• _PROBLEM A_
Reproduce verbatim the portion of the records that begins with the line containing "You are a computer-use agent." and continues through the end of the records, including both the first and last lines, and omit the pictures.

• _TEXT PROVIDED_
━━━━
- Conference: Big West Conference
- Record: 10–22 (5–15 Big West)
- Head coach: Gus Argenal (1st season);
- Assistant coaches: Tim Bross; Blake Wetherington; Reuben Williams; Matthew Musselman;
- Home arena: SRC Arena (Capacity: 3,168)

= 2025–26 UC Riverside Highlanders men's basketball team =

American college basketball season

The 2025–26 UC Riverside Highlanders men's basketball team represented the University of California, Riverside during the 2025–26 NCAA Division I men's basketball season. The Highlanders, led by first-year head coach Gus Argenal, played their home games at the SRC Arena in Riverside, California as members of the Big West Conference. They finished the season 10–22, 5–15 in Big West play to finish in 11th place. They failed to qualify for the Big West tournament.
━━━━
• _PROBLEM B_
Translate into Spanish the following sentence from the text on the UC Riverside basketball season: "They failed to qualify for the Big West tournament."
━━━━
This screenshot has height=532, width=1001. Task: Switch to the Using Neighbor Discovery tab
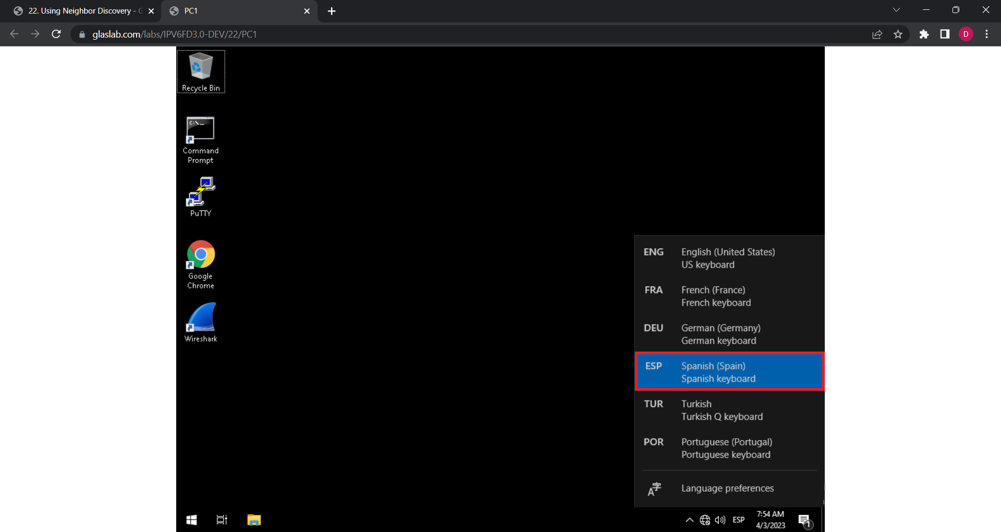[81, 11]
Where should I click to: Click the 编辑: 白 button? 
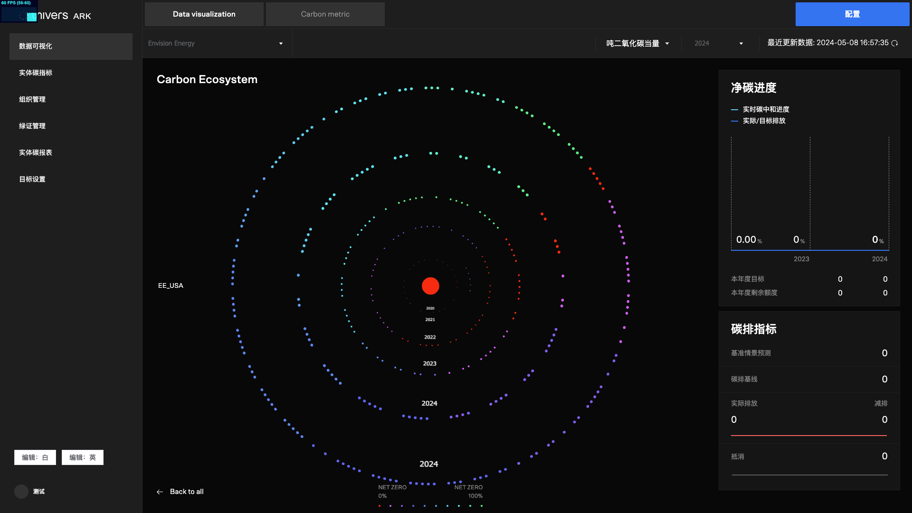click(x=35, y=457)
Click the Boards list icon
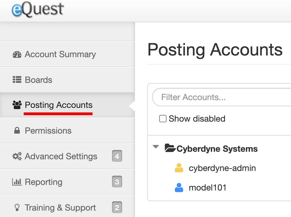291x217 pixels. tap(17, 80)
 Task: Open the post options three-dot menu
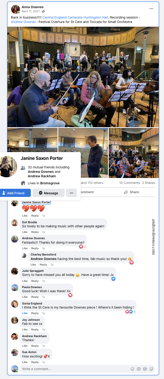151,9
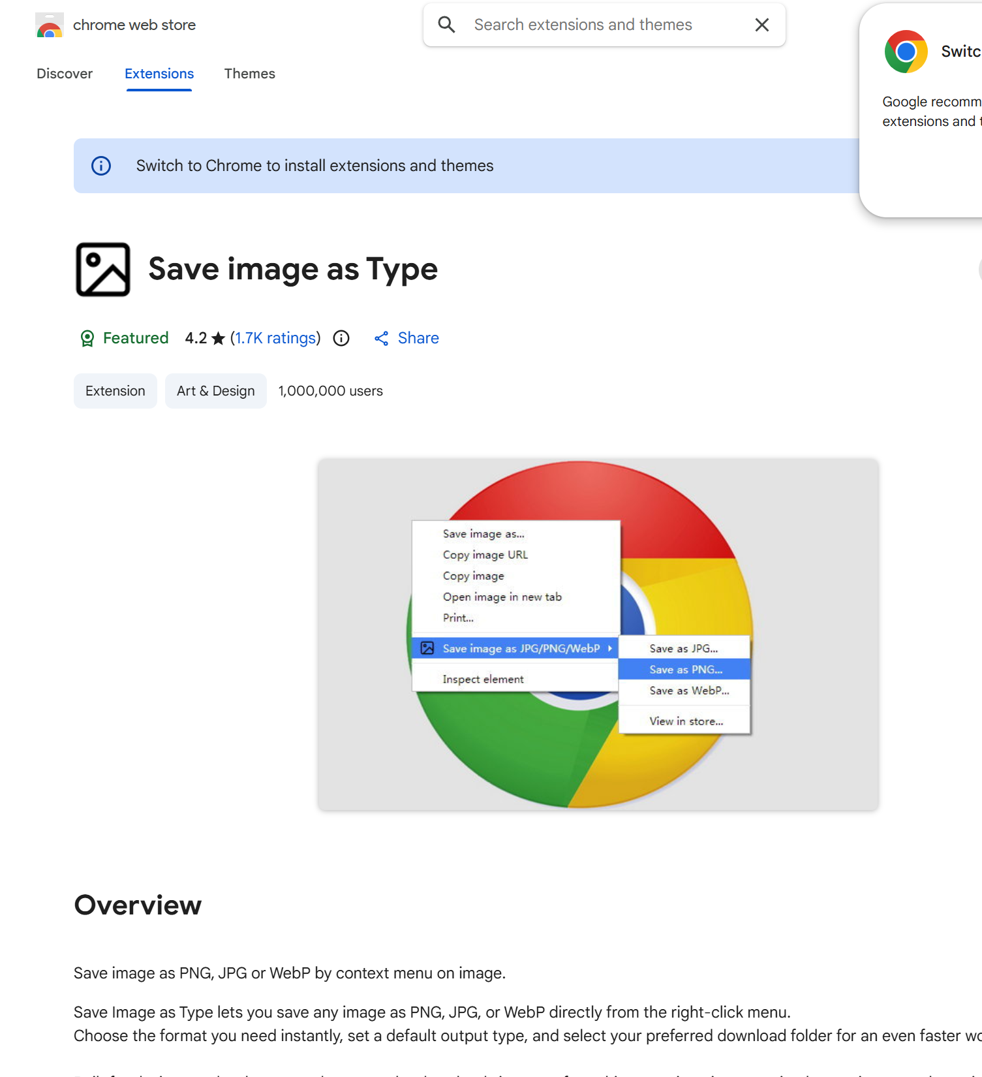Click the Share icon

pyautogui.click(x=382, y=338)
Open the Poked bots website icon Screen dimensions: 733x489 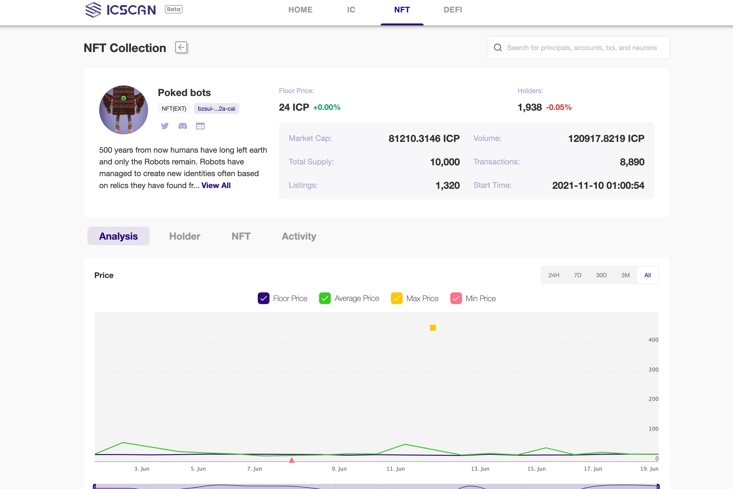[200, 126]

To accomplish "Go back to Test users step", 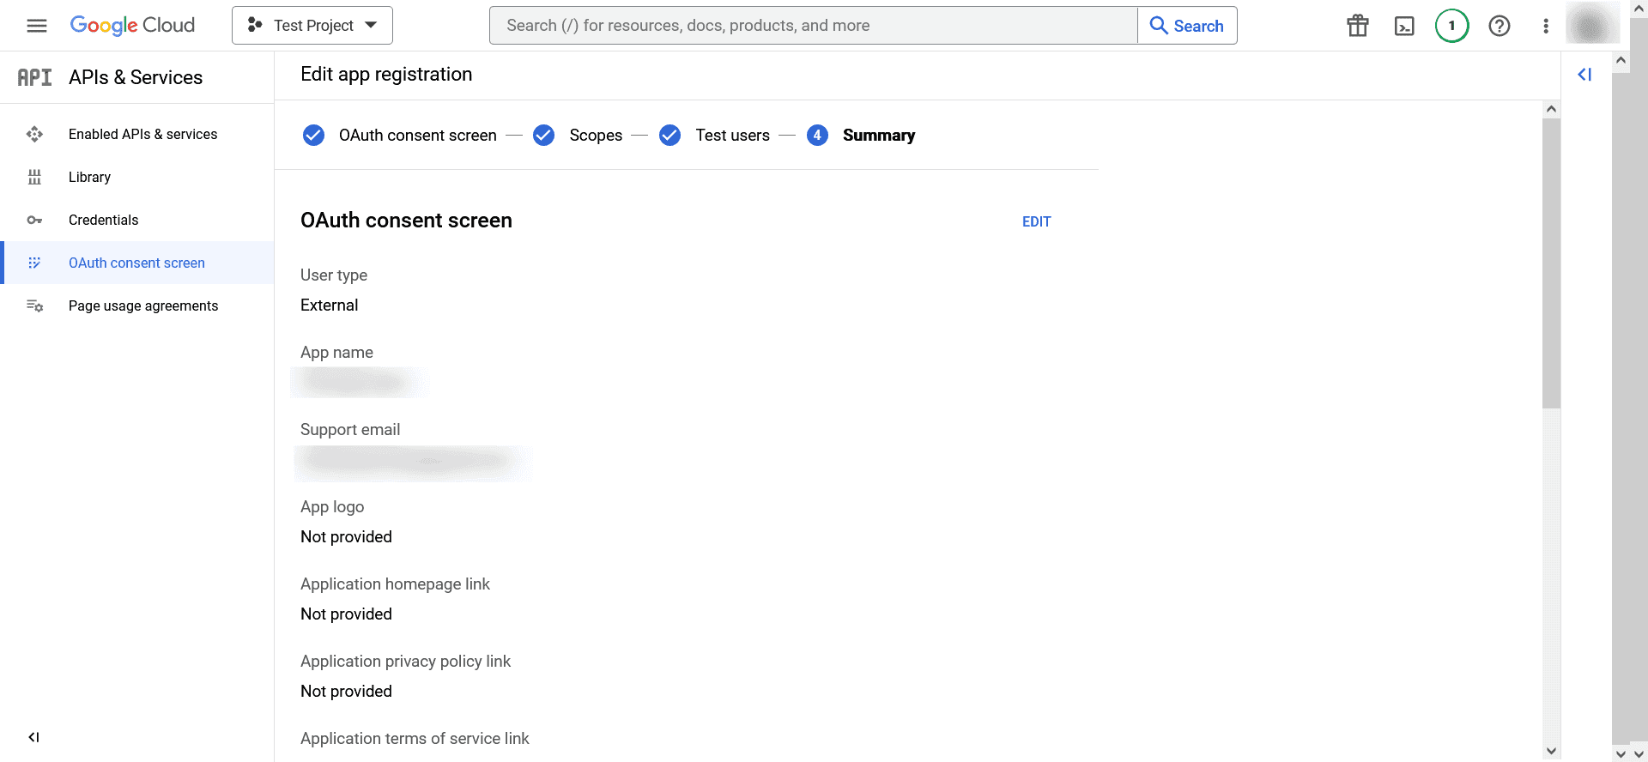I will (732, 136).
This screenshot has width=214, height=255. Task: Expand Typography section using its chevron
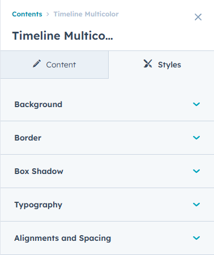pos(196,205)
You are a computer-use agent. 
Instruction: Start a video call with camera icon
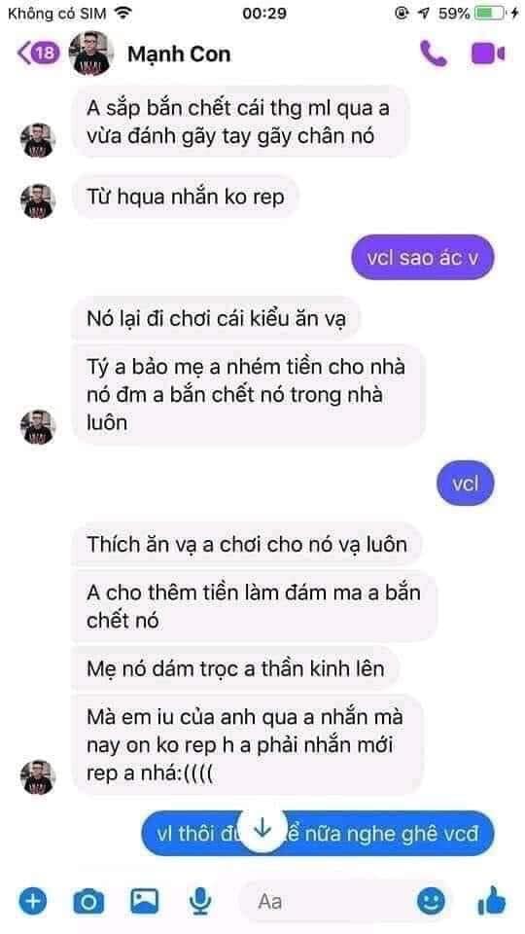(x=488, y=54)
━━━━
• _WRITTEN RESPONSE A_
You are a computer-use agent. 
Instruction: Start a video call with camera icon
(x=488, y=54)

• _WRITTEN RESPONSE B_
No lograron clasificarse para el torneo de la Big West.